Brief — Exclude the pictures, and otherwise reproduce the data in full.

Materials provided —
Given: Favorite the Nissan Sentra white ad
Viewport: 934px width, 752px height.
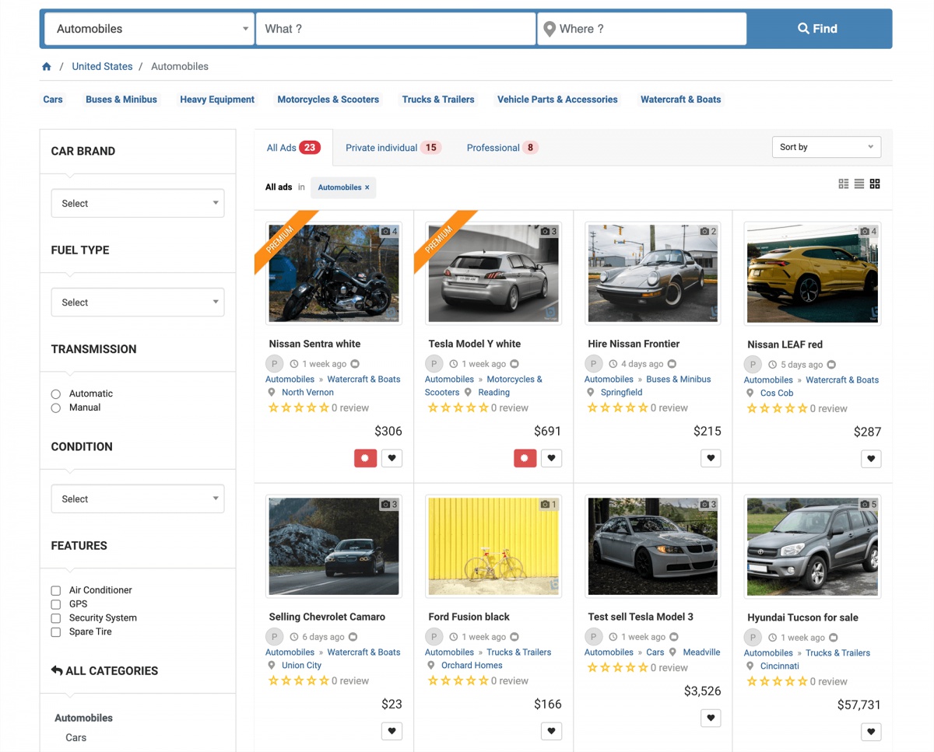Looking at the screenshot, I should tap(392, 458).
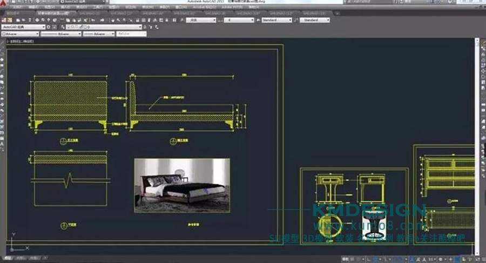Image resolution: width=486 pixels, height=263 pixels.
Task: Click the ByColor plot style field
Action: 132,33
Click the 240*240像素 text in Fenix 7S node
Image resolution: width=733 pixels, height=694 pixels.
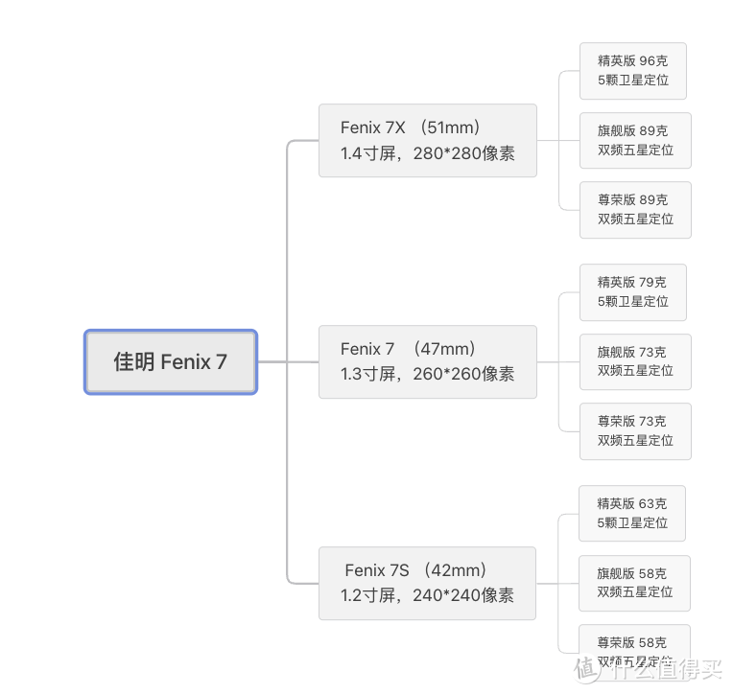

Answer area —
Given: Favorite the Nissan Sentra white ad
Viewport: 934px width, 752px height.
Looking at the screenshot, I should tap(392, 458).
Image resolution: width=486 pixels, height=263 pixels.
Task: Click the ByColor plot style field
Action: 132,33
Click the 240*240像素 text in Fenix 7S node
Image resolution: width=733 pixels, height=694 pixels.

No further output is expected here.